Author: Mark Velov
Time for reading: ~3
minutes
Last Updated:
November 20, 2022
There is a serious reason to stick with fatty and sweet food, for example, fast food: this food is harmful not only for the figure, but also for the brain.
There is a serious reason to tie with fatty and sweet food.
A healthy diet means limiting sugar and saturated fats, avoiding fast food, sweets and junk food like chips and soda. But this does not prevent people from having waffles for breakfast, drinking tea with sweets, and buying hot dogs on the hunt and at the same time considering their diet to be quite healthy. As it turned out, this is not the best approach.
In 2020, a group of scientists from universities in Australia and the United States found that a week is enough for such a diet to disrupt appetite control and affect memory in a bad way.
Scientists selected 110 young healthy people without excess weight and divided them into two groups. In one, the participants did not change their usual diet, in the other, once a day they received sweet and fatty foods with 806-985 kcal, for example, a sandwich and a milkshake or Belgian waffles.
Before and after the experiment, all the subjects passed the Hopkins learning test, with the help of which the scientists evaluated their verbal memory. In addition, students were given an appetite control test. They offered a choice of several delicious products and asked how much they liked the dishes and how much they wanted to try them.
First, this test was performed on an empty stomach, and then repeated after breakfast. Before the start of the experiment, satiety reduced the love for products and the desire to eat them in both groups. But then this picture changed.
Based on the results of the tests, the scientists concluded that just one week with sweet and fatty foods in the diet significantly weakened appetite control.
On an empty stomach, the participants loved and wanted the offered goodies just as much as they did before the start of the experiment. After breakfast, the attractiveness of dishes naturally decreased, but the desire to try them did not decrease so much.
Moreover, after such a diet, students' cognitive abilities worsened. Moreover, the worse their appetite control was, the less they could remember.
Based on these data, scientists assumed that such a diet affected the condition of the hippocampus, a brain structure responsible for both appetite control and memory.
The hippocampus plays a major role in appetite control and diet selection. It is connected to the adjacent nucleus, part of the reward system responsible for the feeling of pleasure, as well as the prefrontal cortex, where conscious decisions and self-control are born.
At the same time, this structure is very sensitive to external factors, and constant inflammation, high blood glucose levels and increasing oxidative stress from an unhealthy diet can damage it.
Scientists hypothesized that if the hippocampus is suppressed by harmful foods, the entire responsibility for refusing tasty food in favor of healthy food falls on the prefrontal cortex. It is often an unequal battle.
A closed circle turns out. More fast food - worse condition of the hippocampus, less self-control, more fast food. But the memory is also worse.

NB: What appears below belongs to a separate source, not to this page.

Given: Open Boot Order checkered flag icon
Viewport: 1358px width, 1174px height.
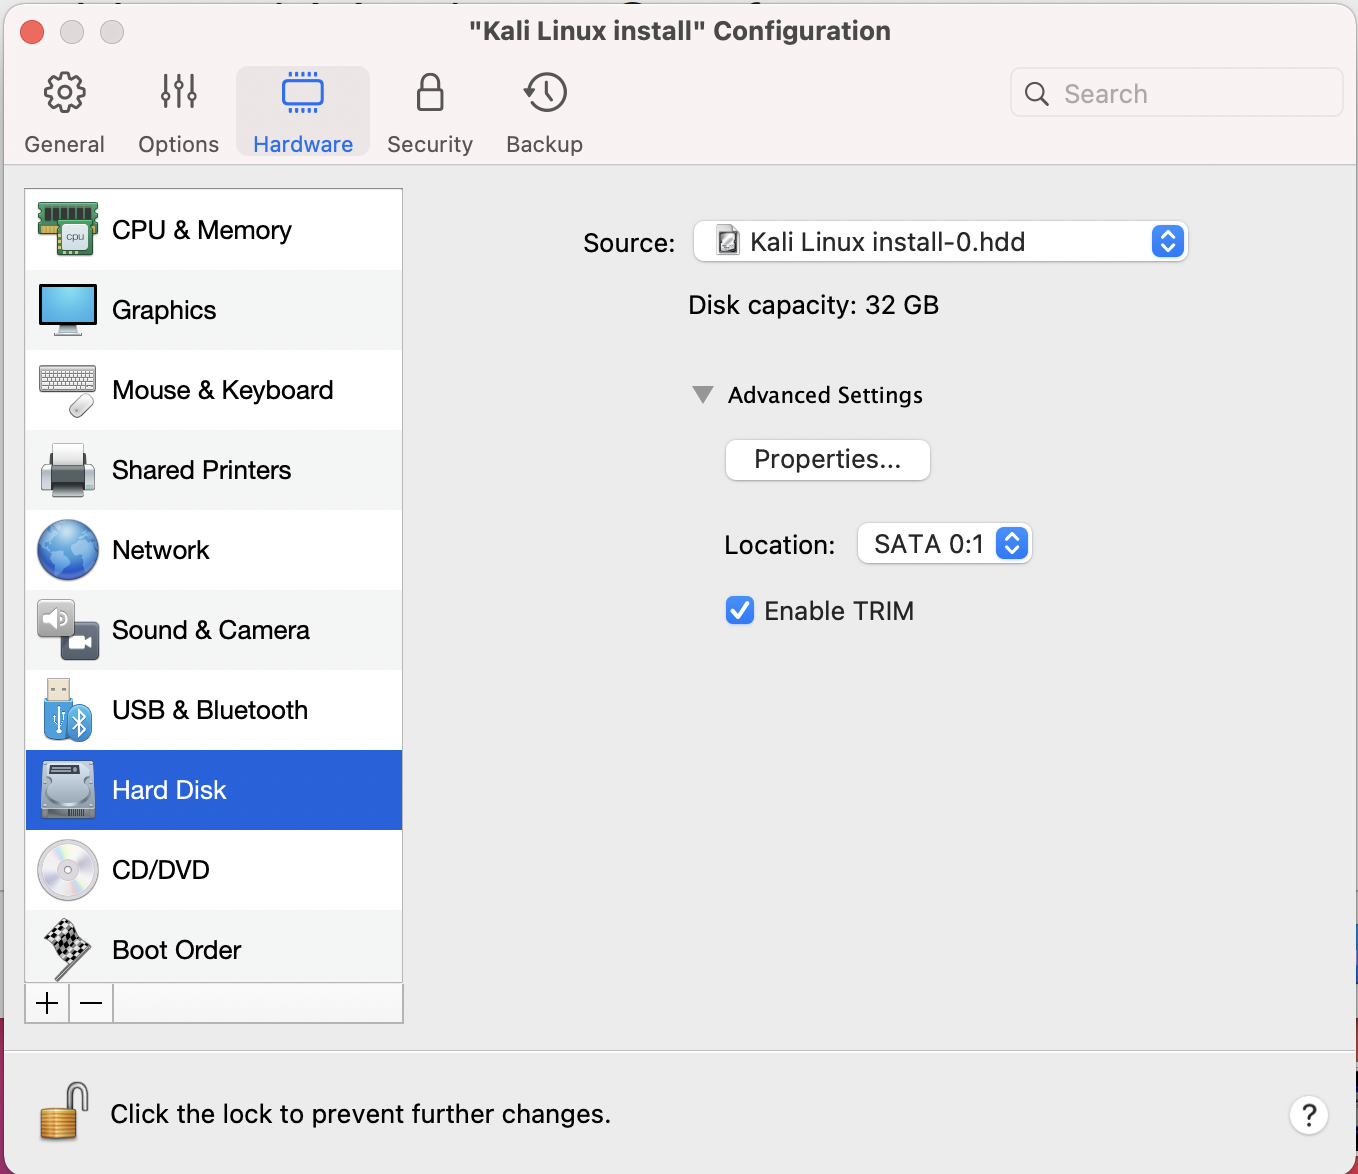Looking at the screenshot, I should (x=67, y=949).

First of all, you need to exclude sugar, sweets and fatty meat from the diet. If you really love these products, even the thought of completely and unconditionally giving them up can seem terrifying. Therefore, do not promise yourself to get rid of them forever - just cut down the amount.
For example, try the rules of the Mediterranean diet: no more than 80 g of sweets, 120-200 g of red and 50 g of processed meat per week. If in the process you realize that you don't really need these products, refuse them altogether. You won't lose anything.
In addition, in the discussion, the scientists noted that not only diet can suppress the hippocampus, but also other factors, including stress and insomnia. Therefore, adjust the sleep mode and learn to relax and relieve tension. And it will be much easier to refrain from fast food and sweets.